Juga Kemenangan untuk Papua
Pascapersidangan, Kontras merilis poin-poin penting dalam pengadilan kemarin. Majelis Hakim menyatakan bahwa Pasal 27 ayat 3 UU ITE tidak bisa dilepaskan dari putusan Mahkamah Konstitusi dan Surat Keputusan Bersama tiga lembaga yakni Kominfo, Jaksa Agung dan Kapolri.
Dalam pertimbangannya, Majelis Hakim menyatakan bahwa kata ‘lord’ bukan masuk ke dalam unsur pencemaran baik. Begitupun yang diucapkan oleh Fatia dalam video podcast, yakni kata ‘jadi penjahat juga kita’, menurut majelis perkataan tidak menuju kepada LBP sehingga juga tidak dapat diklasifikasikan kepada penghinaan.
Sementara untuk kalimat ‘bisa dibilang bermain tambang yang terjadi di Papua hari ini’ yang diucapkan Fatia (di podcast Haris), hakim menilai bahwa hal tersebut terbukti dan tidak dapat diingkari, sebab PT TDM sebagai anak perusahaan PT Toba Sejahtera yang sahamnya dimiliki 99 persen oleg LBP, memiliki keterkaitan pada penjajakan bisnis di Papua.
Hakim menambahkan bahwa unsur-unsur pasal tidak terbukti menurut hukum, terdakwa tidak terbukti melakukan delik sebagaimana diatur pasal 27 ayat 3 tentang pencemaran nama baik atau dalam dakwaan pertama.
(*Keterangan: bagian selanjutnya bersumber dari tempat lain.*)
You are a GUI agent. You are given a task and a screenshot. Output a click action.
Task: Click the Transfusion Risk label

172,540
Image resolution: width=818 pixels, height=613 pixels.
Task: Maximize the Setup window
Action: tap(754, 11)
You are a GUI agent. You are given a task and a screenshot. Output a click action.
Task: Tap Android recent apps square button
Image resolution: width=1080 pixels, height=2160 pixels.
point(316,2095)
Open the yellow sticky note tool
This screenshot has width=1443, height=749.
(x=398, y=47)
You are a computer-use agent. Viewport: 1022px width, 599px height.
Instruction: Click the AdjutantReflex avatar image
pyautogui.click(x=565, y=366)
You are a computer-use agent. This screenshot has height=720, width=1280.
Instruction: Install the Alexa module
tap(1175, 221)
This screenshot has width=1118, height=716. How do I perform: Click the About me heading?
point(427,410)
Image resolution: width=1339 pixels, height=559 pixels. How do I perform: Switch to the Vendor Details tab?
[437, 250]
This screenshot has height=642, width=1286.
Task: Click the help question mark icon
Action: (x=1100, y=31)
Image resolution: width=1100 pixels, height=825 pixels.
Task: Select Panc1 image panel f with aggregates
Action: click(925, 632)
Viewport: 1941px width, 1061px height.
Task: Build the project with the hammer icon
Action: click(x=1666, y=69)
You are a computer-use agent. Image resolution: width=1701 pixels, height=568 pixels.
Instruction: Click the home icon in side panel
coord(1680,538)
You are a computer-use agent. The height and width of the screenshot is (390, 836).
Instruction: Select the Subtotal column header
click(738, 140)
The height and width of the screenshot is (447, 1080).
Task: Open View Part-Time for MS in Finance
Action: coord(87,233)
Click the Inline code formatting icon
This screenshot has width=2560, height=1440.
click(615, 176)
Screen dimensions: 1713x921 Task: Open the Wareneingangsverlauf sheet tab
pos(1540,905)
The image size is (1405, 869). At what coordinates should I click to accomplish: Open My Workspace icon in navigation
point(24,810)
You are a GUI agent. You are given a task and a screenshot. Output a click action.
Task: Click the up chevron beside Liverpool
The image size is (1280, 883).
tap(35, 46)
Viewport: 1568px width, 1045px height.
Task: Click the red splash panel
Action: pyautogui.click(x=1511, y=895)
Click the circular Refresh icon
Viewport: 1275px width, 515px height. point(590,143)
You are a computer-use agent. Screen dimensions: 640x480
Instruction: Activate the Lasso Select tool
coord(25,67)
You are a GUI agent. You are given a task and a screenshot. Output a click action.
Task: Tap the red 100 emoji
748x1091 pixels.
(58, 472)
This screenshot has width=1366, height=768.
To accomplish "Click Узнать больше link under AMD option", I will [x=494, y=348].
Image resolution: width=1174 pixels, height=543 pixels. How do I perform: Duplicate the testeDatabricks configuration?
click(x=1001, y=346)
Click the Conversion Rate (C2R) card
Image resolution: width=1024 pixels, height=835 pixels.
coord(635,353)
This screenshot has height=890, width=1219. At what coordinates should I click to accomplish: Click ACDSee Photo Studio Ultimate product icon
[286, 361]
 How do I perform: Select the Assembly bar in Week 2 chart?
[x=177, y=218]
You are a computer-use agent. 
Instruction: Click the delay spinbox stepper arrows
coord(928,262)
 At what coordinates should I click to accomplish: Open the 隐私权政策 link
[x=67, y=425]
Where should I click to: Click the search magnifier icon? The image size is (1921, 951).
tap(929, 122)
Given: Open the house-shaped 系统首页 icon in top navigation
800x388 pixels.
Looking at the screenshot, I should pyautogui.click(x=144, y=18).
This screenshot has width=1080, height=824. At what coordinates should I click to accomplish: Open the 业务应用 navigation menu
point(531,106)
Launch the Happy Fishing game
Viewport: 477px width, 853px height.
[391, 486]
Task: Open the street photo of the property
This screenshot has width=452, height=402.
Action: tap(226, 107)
Lebih lanjut, hakim turut membacakan pasal dakwaan lainnya yakni Pasal 14 UU No 1 tahun 1946 tentang pemberitahuan bohong. Dalam pasal ini pun, pertimbangan hakim menyatakan bahwa PT Toba sebagai Beneficiary Owner (BO) terlihat dari korespondensi antara Paulus Prananto dengan PT MQ dan West Wits Mining untuk darewo project.
Sehingga, yang diucapkan oleh Fatia dan Haris yang mana didasari pada hasil riset koalisi masyarakat sipil bukan merupakan berita bohong. Lebih lanjut, hakim pun menilai bahwa judul podcast ‘Ada Lord Luhut di Balik Operarsi Militer di Papua” juga bukan merupakan pemberitaan bohong sehingga dakwaan primair kedua tidak terpenuhi.
Selain itu, perihal Pasal 15 UU No. 1 Tahun 1946 tentang Peraturan Hukum Pidana khususnya berkaitan dengan keonaran, dalam dakwaan kedua subsidair, merujuk pada publikasi yang dilakukan australia stock exchange, terbukti bahwa telah ada penjajakan bisnis antara PT TDM dan West Wits Mining. Adapun PT TDM sebagai anak dari PT Toba Sejahtera sehingga Luhut memperoleh manfaat karena mendapatkan laporan keuangan secara berkala. Dalam penjabaran ini, pasal ini juga tidak terpenuhi.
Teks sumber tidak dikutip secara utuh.